Publicado em: 05/05/2025 03:00 Atualizado em: 04/05/2025 22:12

Dos EUA já vieram muitas coisas boas. A visão multilateralista do presidente Woodrow Wilson, que rompera com o isolacionismo tradicional do país para defender a cooperação internacional e um sistema de segurança coletiva baseado em ideais liberais de paz e democracia. As inovações tecnológicas e a universidade aberta. O regime de freios e contrapesos, com autonomia dos poderes da república. O incentivo ao livre comércio, com redução de barreiras comerciais e promoção da prosperidade econômica global. As ações afirmativas que empoderaram negros, mulheres, gays e trabalhadores nos anos 60. A abertura para receber refugiados políticos, mas também econômicos. O soft power do jazz, do rock, do cinema. Não mais. A julgar pelos 100 dias de abandono dessas virtudes, seria inapropriado afirmar que o MAGA é a exaltação do egoísmo e da falta de compaixão social? Paul Dans, o arquiteto do Projetto 2025 - a plataforma de Trump - argumenta que o sistema americano precisava ser desmantelado e reconstruído. O governo Trump teria método para cumprir o desafio. Trump seria uma ameaça não à democracia, mas à burocracia (The Economist, 3/5/25). Mas não seria mais pertinente afirmar que ele seria a afirmação da plutocracia?

Não bastassem essas inflexões que pioram a vida humana, dos EUA ainda vêm clamores para que o novo papa seja um conservador. Clérigos da Igreja Católica americana plantam nomes de “favoritos” à sucessão de Francisco. Para eles, o novo papa deveria fortalecer dogmas que têm afastado a Igreja dos desfavorecidos e discriminados. Querem o retorno de um estilo Beneditino de mais “substância na governança” da Igreja (Washington  Post, 1º/5/25).

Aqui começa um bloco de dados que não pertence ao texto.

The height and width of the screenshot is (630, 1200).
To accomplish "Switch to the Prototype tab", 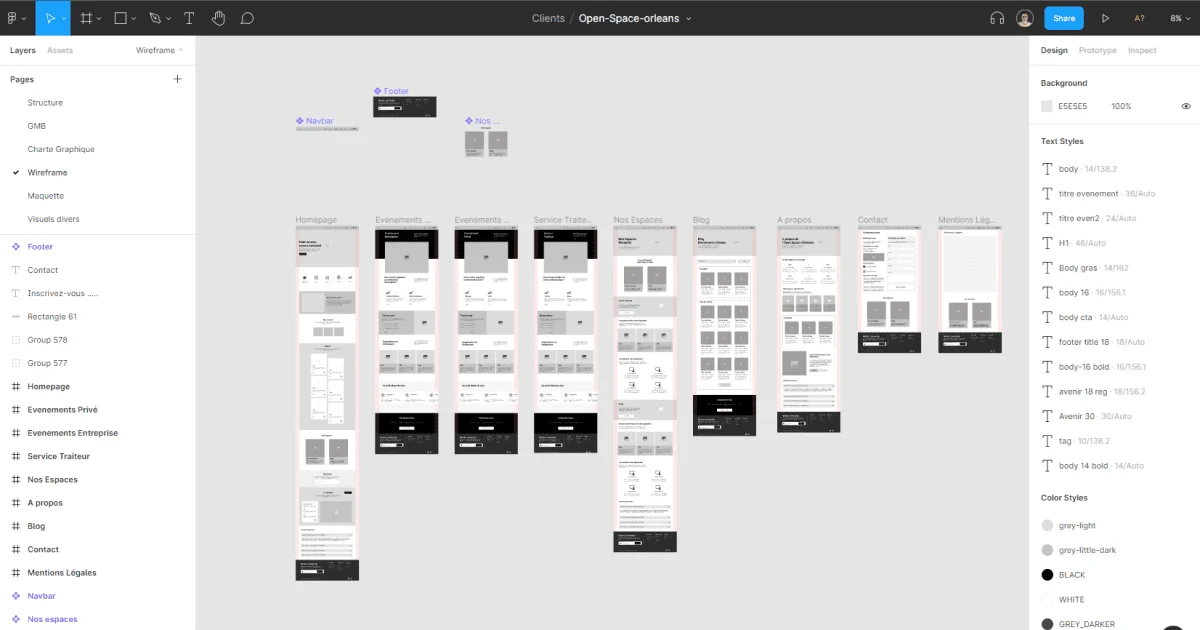I will pos(1097,50).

Nomes como os dos cardinais Raymond Burke, bispo de Wisconsin, Robert Sarah, de Guiné, Peter Turkson, de Gana, e Peter Erdo, da Hungria, parecem ter chances nos círculos católicos da ultradireita americana. Mesmo com as excentricidades de suas ortodoxias. A volta da missa em latim com o padre de costas para o público. A remoção da abertura para a comunidade LGBTQIA+ e para os divorciados. A reação à maior participação das mulheres na Igreja. O combate ao que seria uma “obsessão pela política”. Aspirações retrógradas que parecem condenadas às franjas do conclave. Agitadas pelos que apenas tentam intimidar os reformistas. Ainda bem que esssa não parece ser a tendência de um conclave que tem 80% dos cardeais nomeados pelo papa Francisco. Que, a partir de sua força moral, soube combinar a modernização com a preservação da tradição.

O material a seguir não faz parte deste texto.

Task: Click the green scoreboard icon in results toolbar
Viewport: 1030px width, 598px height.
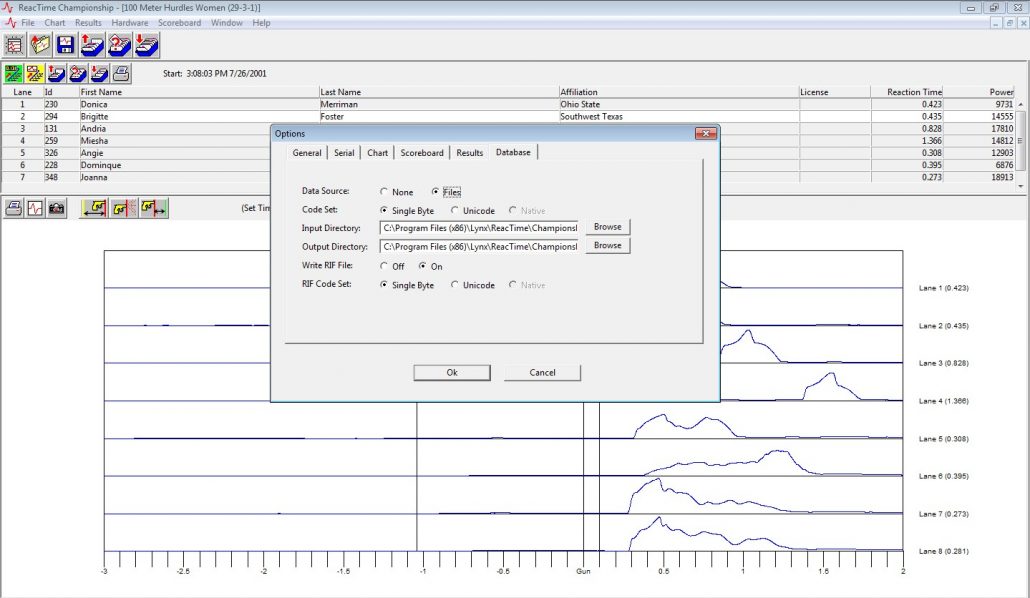Action: point(14,73)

Nos assuntos terrenos, felizmente, o mundo parece estar se reposicionando diante da ascensão da política supremacista de Trump. Ao seu sonho de imposição unilateral do poder americano, outros países e regiões estão sabendo se rearticular. Econômica, financeira e politicamente. Outros percebem os benefícios do livre comércio, da ciência e do multilateralismo. Algo essencial. Pelo menos até que o próprio povo americano saia do seu torpor e volte a ser parte da comunidade global. Algo que pode estar em curso, como atestam algumas do poder judiáiro e e de universidades como Harvard. E mobilizações populares como as registradas em mais de mil eventos no dia 05/4/25. As últimas pesquisas apontam que apenas 42% aprovam o desempenho de Trump. Contra 53% que desaprovam. Sua gestão econômica é ainda mais reprovada (56% a 36%). Parecem em baixa tantos os desvarios dos católicos ultraconservadores como os daquele que já se vai encaminhando para ser o pior presidente da história dos Estados Unidos. Que esse fiasco de lá estimule reflexões por aqui. Daqui a um ano e meio estaremos elegendo um novo governo. Não podemos nos esquecer daquelas fotos de governadores de ultradireita que pousaram com boné do “Make America Great Again”. Saudosos seguidores do notório “Bob Fields”, que preconizava ser bom para o Brasil tudo que fosse bom para os EUA.